[Start DATA LISTING]

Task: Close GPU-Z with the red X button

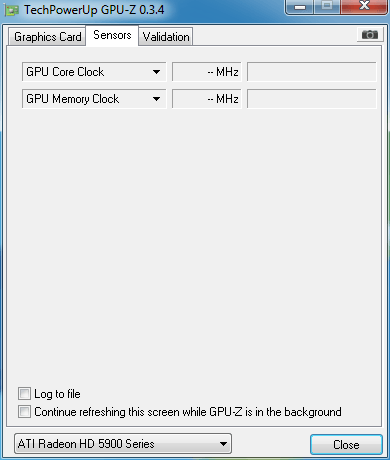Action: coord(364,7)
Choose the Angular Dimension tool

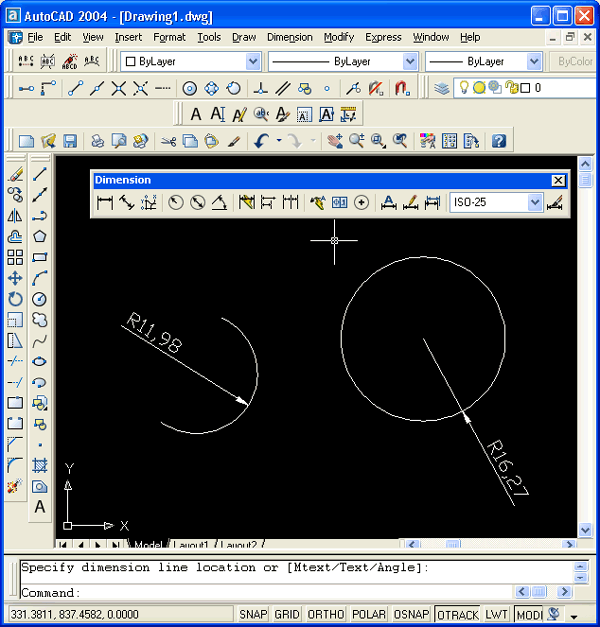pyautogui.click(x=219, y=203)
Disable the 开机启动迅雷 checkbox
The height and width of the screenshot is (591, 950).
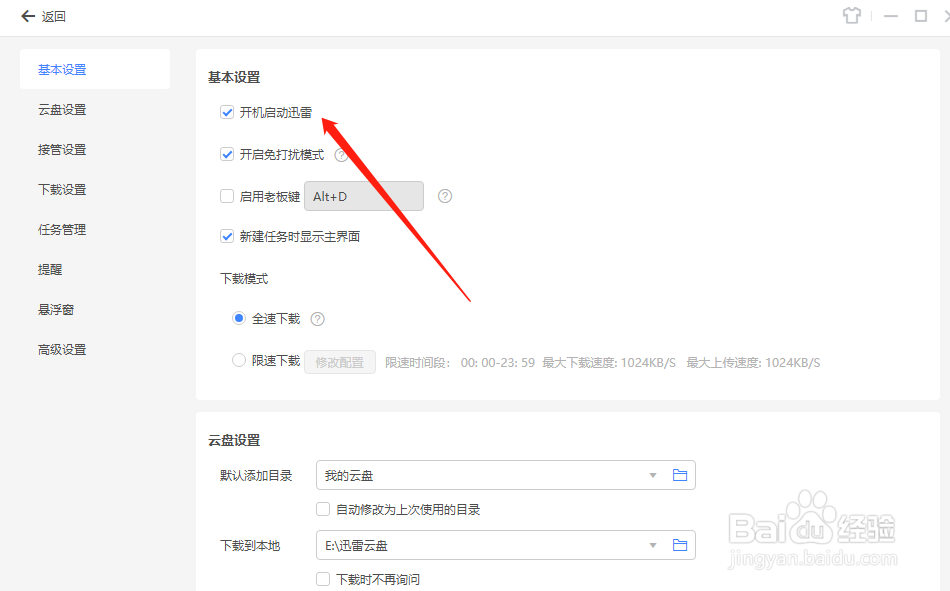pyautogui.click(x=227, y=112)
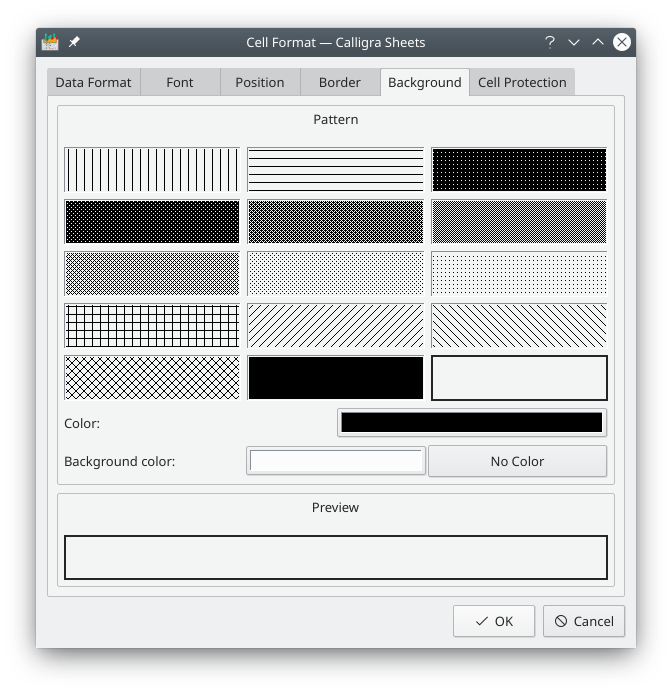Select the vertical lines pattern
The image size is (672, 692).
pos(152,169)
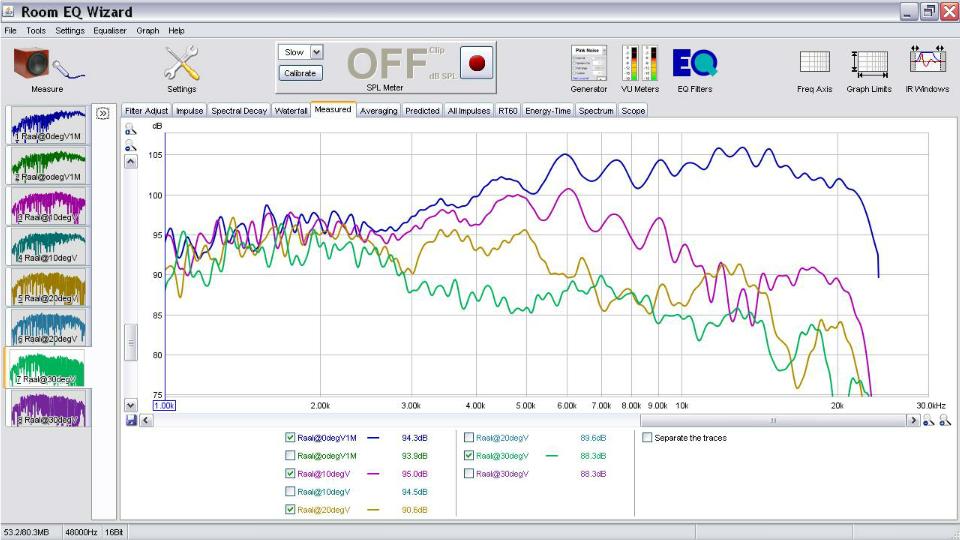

[End DATA LISTING]

■ **TASK OBJECTIVE**
Rewrite all the records with "Angular Dimension" changed to "Linear Dimension" and nothing else altered. Leave the pictures out of your answer.

■ **TASK RESPONSE**
Task: Close GPU-Z with the red X button

Action: coord(364,7)
Choose the Linear Dimension tool

pyautogui.click(x=219, y=203)
Disable the 开机启动迅雷 checkbox
The height and width of the screenshot is (591, 950).
pyautogui.click(x=227, y=112)
Select the vertical lines pattern
The image size is (672, 692).
pos(152,169)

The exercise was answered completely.